Catterton is not the only investor to see promise in the yoga industry, which is made up mostly of small studios run by independent owner-operators. Yoga and Pilates together grew at about a 7.7 percent annual rate from 2007 to 2012, according to market researcher IBISWorld, and are now a $7 billion market. In 2012, Yoga Journal's Yoga in America study found that 20.4 million Americans practice yoga, compared with 15.8 million in 2008.

Jeff Tkach, group publisher for Yoga Journal and Vegetarian Times, thinks those numbers will only grow. Online classes abound, he says, and yoga is now found in hospitals and schools. "Yoga is becoming wildly more accessible," he says.

"If you just track the awareness and uptake of yoga over the past 12 years, it's been incredible," Tice says. "Now it's in commercials and movies."

In February 2012, Canada's largest chain of yoga studios, the 13-location YYoga, raised $9 million for its expansion. Last summer, Great Hill Partners paid about $45 million for YogaWorks, a chain with 29 studios in California and New York, according to The Wall Street Journal.

There's every reason to believe the Catterton investment will allow CorePower to outpace both of them. CorePower has 119 studios, and prior to the cash infusion, it had been on track to open 10 to 15 new ones a year. Now it's shooting for 25 to 30 in 2015, accelerating over the next five years. Tice doesn't think it's a stretch for CorePower Yoga to eventually become a public company operating more than 500 studios in the U.S.

Managing the sort of growth Tice envisions can be a daunting challenge, however, so CorePower used some of its private equity money to bolster its management team, allowing Tice to remove himself from the company's day-to-day operations. Amy Shecter, formerly president of Elie Tahari, became the company's CEO in May; Heather Holland, who had been general counsel for Le Pain Quotidien, came on board in September 2013; and Tess Roering, formerly vice president of marketing for Athleta, joined in September.

CorePower Yoga has its critics, which Tice says sometimes include studio owners in the neighborhoods where CorePower Yoga has opened up shop. "The local yoga studios have felt extremely threatened when CorePower Yoga has entered a market," he says. "In hindsight, their concerns were unwarranted." He says most of the independent yoga studios actually have benefited from the arrival of CorePower Yoga. "I know most of the studio owners in the geographies where CorePower Yoga is," he says. "I always get the call that they're worried, and four years later I talk to them again and they're doing great."

"We are seeing an onslaught of new franchises," says Tkach, mentioning not just CorePower but additional companies such as Pure Yoga, Yogafit, and Exhale.

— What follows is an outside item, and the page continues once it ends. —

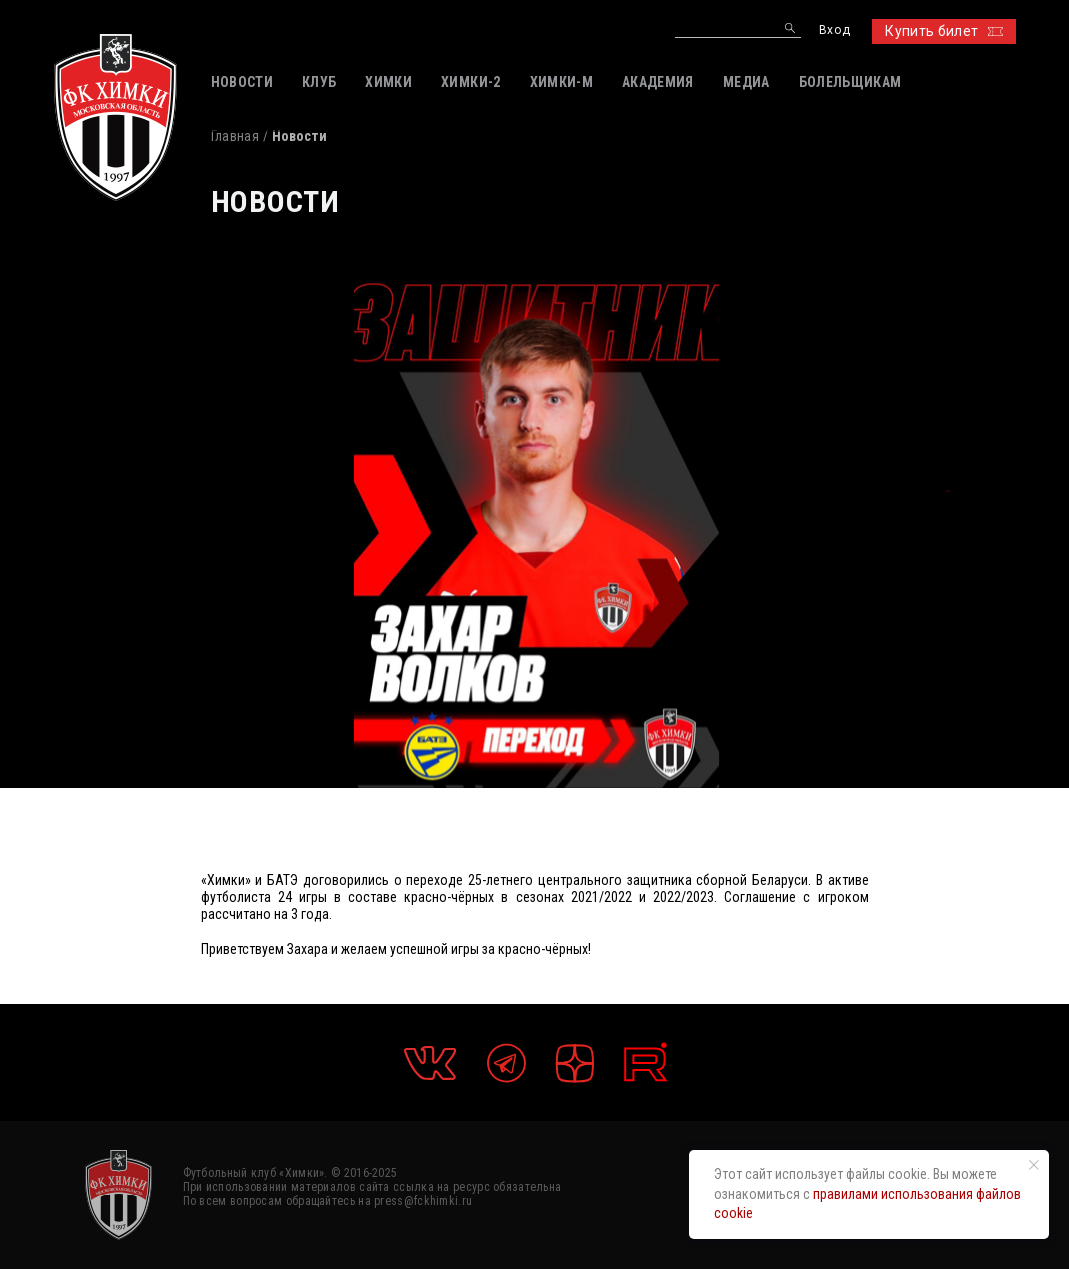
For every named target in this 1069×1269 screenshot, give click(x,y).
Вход (834, 30)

But so far, he thinks there's ample opportunity for all of them. "There are so many different styles of yoga," he says. "You tend to find your tribe, so to speak."

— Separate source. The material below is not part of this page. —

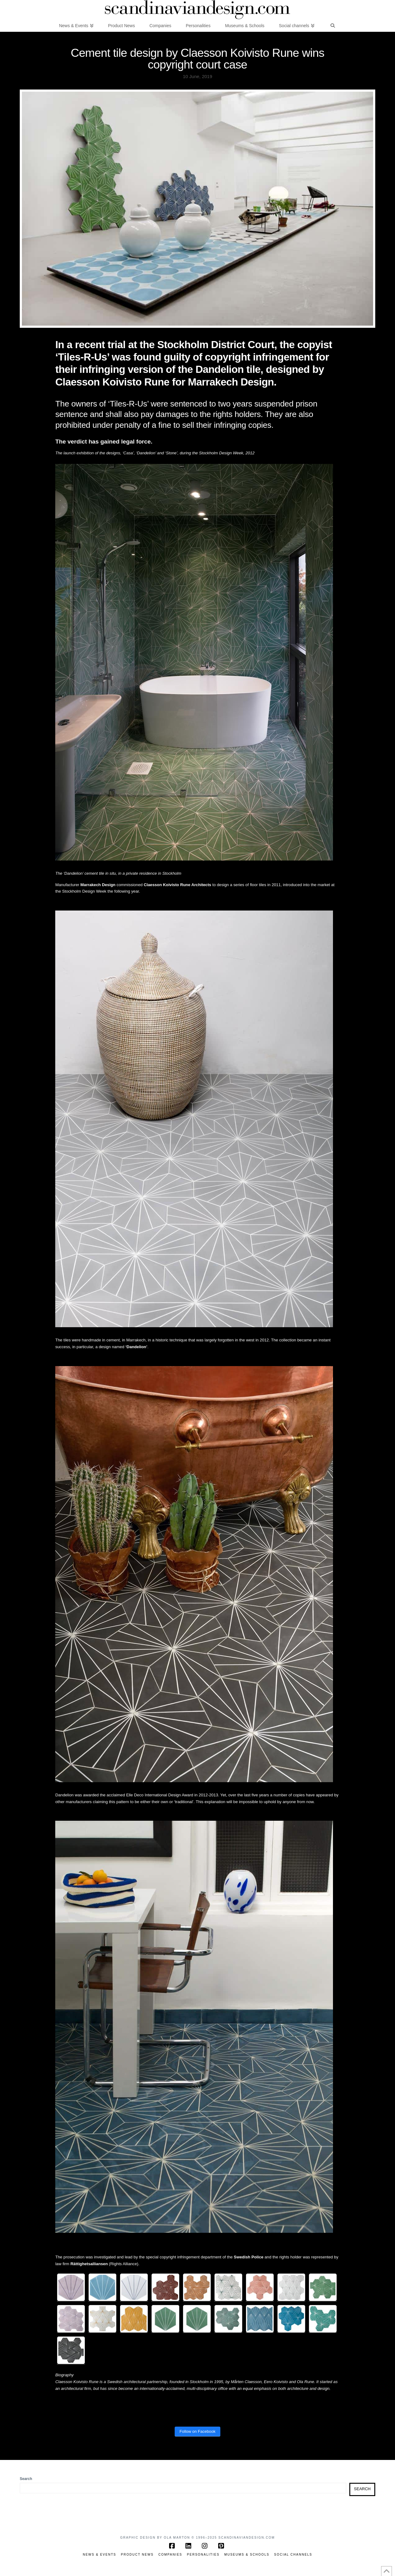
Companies (170, 2554)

For all of these companies, there is also the danger that yoga is just a fleeting trend--and that by the time CorePower has built out its 500 studios, its one-time fans will have moved on to other pursuits, like Tae Bo or trampolines. Tice isn't having it. "People have been concerned for years that yoga is a fad," he says. "I don't believe it is. It's such a powerful practice. People who have experienced it will agree." The bigger challenge, he says, is much simpler: "Now we have to execute efficiently and properly."